Sars Wars

Director: Taweewat Wantha
Cast: Suppakorn Kitsuwan, Thep Pho-Ngan, Lena Christiansen, Phintusuda Tunphairao
Year: 2004
Running Time: 87 minutes

Crazy comic zombie movies seem to be in vogue again with films like "Battlefield Baseball", "Wild Zero" and "Shaun of the Dead" all arriving over the past few years and now Thailand has entered the ranks of this spaced out genre with the absolutely ludicrously delightful SARS WARS - that begins at silly and only escalates from there to complete foolishness. This film refuses to take itself seriously for even an iota of a nanosecond and exists only to try and generate laughs - sometimes successfully, sometimes not - but it tries so eagerly like a dog bringing you the slippers that it’s hard not to feel affection for this loopy contraption. They throw everything into this film from school girls in short skirts with axes to a condominium full of munching zombies to heroes with magic swords that need batteries to a killing fetus baby on the loose.

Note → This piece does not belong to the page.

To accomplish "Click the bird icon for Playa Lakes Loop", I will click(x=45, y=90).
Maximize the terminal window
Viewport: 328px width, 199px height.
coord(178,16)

As one character looks around at the situation and sees the zombies, a giant boa constrictor and C4 explosives set to go off; he remarks, "We are in deep shit". No kidding. With more severed body parts and exploding heads than a heavy metal concert weekend, this is strictly for those who like their movies idiotic, fast moving, bloody, zany and very fun. No Mensa's need apply.

A group of bad guys headed by Yai (Sumlek Sakdigel) kidnap the daughter of a wealthy businessman by distracting her bodyguards with a bikini clad babe on the side of the road - who later of course turns out to be a man - what's a Thai comedy without at least one gender bender moment - and expect an even freakier one later on that will make you gurgle with absurd pleasure. A ransom tape is sent to the father explaining that if they don't receive money then the girl Lia (Phintusuda Tunphairao) will become more intimately involved with a long vegetable than she probably wants to. The father goes to Master Tape (Thep Pho-Ngan - "Killer Tattoo") to hire him to rescue Lia, but instead the Master suggests that his much younger stud assistant Khun (Suppakorn Kitsuwan - "Monrak Transistor" and "Tears of the Black Tiger") do the duties of rescuing Lia.
Meanwhile, as a spokesperson for the Thai government is crowing about eradicating all viruses in Thailand, a busy little insect has flown out of a corpse in Africa and is merrily making its way to Thailand carrying the SARS virus – which kills you in quick time and turns you into a zombie soon afterwards. Its first victim is a falang (played by Andrew Biggs - a well-known writer/host in Thailand) who after being bit begins to spew bile upon others and helps begin a mass infection of the apartment dwellers of a certain condo - a certain high-rise condo in which the kidnappers are holding Lai. Master Tape and Khun figure out the location because the villains put their return address on the ransom package. It only gets sillier - a pet boa constrictor eats an infected cat and turns into a giant killer, a pregnant woman is bit and her baby bursts out of her stomach with a deep hunger, a female scientist (Lena Christiansen - "Tesseract") goes into the building with a vaccine and loses her clothes and has to go the rest of the film dressed in black mesh lingerie and leather short shorts (and has to perform a go-go dance to start someone's heart up again), there is a sex act called "Crouching Tiger Eats Noodles", a disco full of oxygen tank hipsters turn into zombies, there is a Kill Bill like anime flashback and the building is about to be blown up. Master Tape turns to the audience after one more absurd turn of events and says, "Well you've watched it this far" and high fives Khun. And so we have! You have to be in the right mood for this over the top burbling blood gushing illogical oddity, but if you are enjoy, open a beer and bite the person next to you.